古文觀止譯註 · 張益州畫像記
蘇洵
【題解】
張益州,即張方平(1006年—1091年),字道安。北宋南京(今河南商丘)人。官至太子太保(輔導太子的官)。曾在宋仁宗至和元年(1054年)成功地處理了益州(北宋四川路治所,即今成都)的混亂局面,得到了當地人民的愛戴,為他建立殿堂畫像。古人常以某人統轄過的地名代替他的名字,所以張方平又稱為張益州。
作者在本文中追述了張方平治理益州的功績,描寫了益州人民懷念他的感情,讚揚了他愛護百姓的精神,使一個封建社會的循吏形象躍然紙上。文末又以擬古的四言詩對他唱出了熱情的頌歌。但作者對一個官吏過分誇大的稱頌,甚至加以神化,則表現了較為濃厚的封建主義色彩。
【原文】
至和元年秋,蜀人傳言,有寇至邊。邊軍夜呼,野無居人。妖言流聞,京師震驚。方命擇帥,天子曰:「毋養亂,毋助變。眾言朋興,朕志自定,外亂不足,變且中起。既不可以文令,又不可以武競,惟朕一二大吏。孰為能處茲文武之間,其命往撫朕師。」乃推曰:「張公方平其人。」天子曰:「然。」公以親辭,不可,遂行。冬十一月,至蜀。至之日,歸屯軍,撤守備。使謂郡縣:「寇來在吾,無爾勞苦。」明年正月朔旦,蜀人相慶如他日,遂以無事。又明年正月,相告留公像於淨眾寺。公不能禁。
眉陽蘇洵言於眾曰:「未亂易治也,既亂易治也。有亂之萌,無亂之形,是謂將亂,將亂難治。不可以有亂急,亦不可以無亂弛。唯是元年之秋,如器之攲,未墜於地。唯爾張公,安坐於其旁,顏色不變,徐起而正之。既正,油然而退,無矜容。為天子牧小民不倦,惟爾張公。爾繄以生,惟爾父母。且公嘗為我言:『民無常性,惟上所待。人皆曰,蜀人多變,於是待之以待盜賊之意,而繩之以繩盜賊之法。重足屏息之民,而以砧斧令,於是民始忍以其父母妻子之所仰賴之身,而棄之於盜賊,故每每大亂。夫約之以禮,驅之以法,惟蜀人為易。至於急之而生變,雖齊魯亦然。吾以齊魯待蜀人,而蜀人亦自以齊魯之人待其身。若夫肆意於法律之外,以威劫齊民,吾不忍為也。』嗚呼!愛蜀人之深,待蜀人之厚,自公而前,吾未始見也。」皆再拜稽首曰:「然。」
蘇洵又曰:「公之恩在爾心,爾死,在爾子孫。其功業在史官,無以像為也。且公意不欲。如何?」皆曰:「公則何事於斯?雖然,於我心有不釋焉。今夫平居聞一善,必問其人之姓名,與其鄰里之所在,以至於其長短小大美惡之狀,甚者,或詰其平生所嗜好,以想見其為人。而史官亦書之於其傳,意使天下之人,思之於心,則存之於目。存之於目,故其思之於心也固。由此觀之,像亦不為無助。」蘇洵無以詰,遂為之記。

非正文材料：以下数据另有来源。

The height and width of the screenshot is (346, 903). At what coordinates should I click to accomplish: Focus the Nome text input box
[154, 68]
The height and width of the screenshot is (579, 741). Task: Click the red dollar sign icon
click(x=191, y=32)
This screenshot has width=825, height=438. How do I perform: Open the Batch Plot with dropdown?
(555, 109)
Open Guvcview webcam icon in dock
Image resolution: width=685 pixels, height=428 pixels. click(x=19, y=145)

公南京人,為人慷慨有大節,以度量雄天下。天下有大事,公可屬。系之以詩曰:天子在祚,歲在甲午,西人傳言,有寇在垣。庭有武臣,謀夫如雲。天子曰嘻,命我張公。公來自東,旗纛舒舒。西人聚觀,於巷於塗。謂公暨暨,公來於於。公謂西人:「安爾室家,無敢或訛。訛言不祥,往即爾常。春爾條桑,秋爾滌場。」西人稽首,公我父兄。公在西囿,草木駢駢。公宴其僚,伐鼓淵淵。西人來觀,祝公萬年。有女娟娟,閨闥閒閒。有童哇哇,亦既能言。昔公未來,期汝棄捐。禾麻芃芃,倉庾崇崇。嗟我婦子,樂此歲豐。公在朝廷,天子股肱。天子曰歸,公敢不承?作堂嚴嚴,有廡有庭。公像在中,朝服冠纓。西人相告,無敢逸荒。公歸京師,公像在堂。

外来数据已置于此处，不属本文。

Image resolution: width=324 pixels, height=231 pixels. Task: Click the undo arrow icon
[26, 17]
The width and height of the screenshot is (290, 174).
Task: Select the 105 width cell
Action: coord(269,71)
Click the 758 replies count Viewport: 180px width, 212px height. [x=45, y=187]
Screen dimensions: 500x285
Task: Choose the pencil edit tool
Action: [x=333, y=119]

至和:北宋仁宗趙禎的年號(1054年—1056年)。
野:郊外,這裡指鄉村。
京師:指北宋的京城汴梁,即今開封。
朋:一齊。
朔:指陰曆初一。
眉陽:當指眉州眉山縣(在今四川)。
弛:鬆懈。
攲(qī):傾側,不平穩。
牧民:治民。古代統治階級蔑視勞動人民,把統治人民比做牧養牲畜。
繄(yī)以生:等於說因此能夠生活下來。繄,是,相當於「這」、「此」。
繩:用作動詞,這裡是「約束」的意思。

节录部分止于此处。